Only the lines from the start of the material through the line containing "Task: Select the INSTALL_TEST tree item" are to be extracted, exactly as they appear.

- **Data shown**:
━━━━━━━━━━

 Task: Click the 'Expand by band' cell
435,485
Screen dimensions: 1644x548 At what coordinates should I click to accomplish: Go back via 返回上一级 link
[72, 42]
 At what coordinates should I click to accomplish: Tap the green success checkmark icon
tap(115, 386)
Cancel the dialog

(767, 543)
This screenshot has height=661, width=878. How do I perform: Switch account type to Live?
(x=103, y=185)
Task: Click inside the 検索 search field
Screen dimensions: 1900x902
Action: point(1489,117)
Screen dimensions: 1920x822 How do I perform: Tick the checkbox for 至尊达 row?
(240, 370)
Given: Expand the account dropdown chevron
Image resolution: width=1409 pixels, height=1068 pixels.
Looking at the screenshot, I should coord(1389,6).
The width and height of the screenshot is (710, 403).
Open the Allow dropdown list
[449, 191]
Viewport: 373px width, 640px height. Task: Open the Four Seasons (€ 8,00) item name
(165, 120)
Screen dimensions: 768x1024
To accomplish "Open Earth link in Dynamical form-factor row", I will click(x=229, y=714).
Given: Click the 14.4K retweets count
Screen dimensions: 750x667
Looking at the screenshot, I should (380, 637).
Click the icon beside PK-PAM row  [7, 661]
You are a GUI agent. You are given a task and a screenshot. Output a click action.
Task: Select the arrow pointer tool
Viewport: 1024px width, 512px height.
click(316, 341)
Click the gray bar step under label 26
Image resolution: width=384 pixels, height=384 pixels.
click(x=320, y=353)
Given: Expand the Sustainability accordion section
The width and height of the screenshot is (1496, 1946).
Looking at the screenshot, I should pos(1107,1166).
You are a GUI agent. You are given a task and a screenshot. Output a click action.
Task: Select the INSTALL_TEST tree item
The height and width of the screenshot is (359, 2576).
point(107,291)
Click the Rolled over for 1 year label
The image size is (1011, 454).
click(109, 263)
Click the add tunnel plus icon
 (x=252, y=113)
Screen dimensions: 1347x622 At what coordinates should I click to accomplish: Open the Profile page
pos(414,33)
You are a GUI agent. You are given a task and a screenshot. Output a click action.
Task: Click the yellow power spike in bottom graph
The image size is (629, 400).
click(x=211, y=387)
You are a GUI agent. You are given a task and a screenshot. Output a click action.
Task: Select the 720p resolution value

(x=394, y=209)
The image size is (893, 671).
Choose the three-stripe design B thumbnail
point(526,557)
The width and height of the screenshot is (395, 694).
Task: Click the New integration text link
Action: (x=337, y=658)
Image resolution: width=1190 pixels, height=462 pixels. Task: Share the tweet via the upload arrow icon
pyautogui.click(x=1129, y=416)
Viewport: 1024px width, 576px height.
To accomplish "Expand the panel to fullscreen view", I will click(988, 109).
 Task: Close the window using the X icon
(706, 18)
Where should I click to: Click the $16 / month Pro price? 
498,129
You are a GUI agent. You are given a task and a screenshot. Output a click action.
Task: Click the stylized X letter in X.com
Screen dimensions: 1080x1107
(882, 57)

━━━━━━━━━━

- **Answer to the problem**:
 Task: Click the 'Expand by band' cell
435,485
Screen dimensions: 1644x548 At what coordinates should I click to accomplish: Go back via 返回上一级 link
[72, 42]
 At what coordinates should I click to accomplish: Tap the green success checkmark icon
tap(115, 386)
Cancel the dialog

(767, 543)
This screenshot has height=661, width=878. How do I perform: Switch account type to Live?
(x=103, y=185)
Task: Click inside the 検索 search field
Screen dimensions: 1900x902
Action: point(1489,117)
Screen dimensions: 1920x822 How do I perform: Tick the checkbox for 至尊达 row?
(240, 370)
Given: Expand the account dropdown chevron
Image resolution: width=1409 pixels, height=1068 pixels.
Looking at the screenshot, I should coord(1389,6).
The width and height of the screenshot is (710, 403).
Open the Allow dropdown list
[449, 191]
Viewport: 373px width, 640px height. Task: Open the Four Seasons (€ 8,00) item name
(165, 120)
Screen dimensions: 768x1024
To accomplish "Open Earth link in Dynamical form-factor row", I will click(x=229, y=714).
Given: Click the 14.4K retweets count
Screen dimensions: 750x667
Looking at the screenshot, I should (380, 637).
Click the icon beside PK-PAM row  [7, 661]
You are a GUI agent. You are given a task and a screenshot. Output a click action.
Task: Select the arrow pointer tool
Viewport: 1024px width, 512px height.
click(316, 341)
Click the gray bar step under label 26
Image resolution: width=384 pixels, height=384 pixels.
click(x=320, y=353)
Given: Expand the Sustainability accordion section
The width and height of the screenshot is (1496, 1946).
Looking at the screenshot, I should pos(1107,1166).
You are a GUI agent. You are given a task and a screenshot. Output a click action.
Task: Select the INSTALL_TEST tree item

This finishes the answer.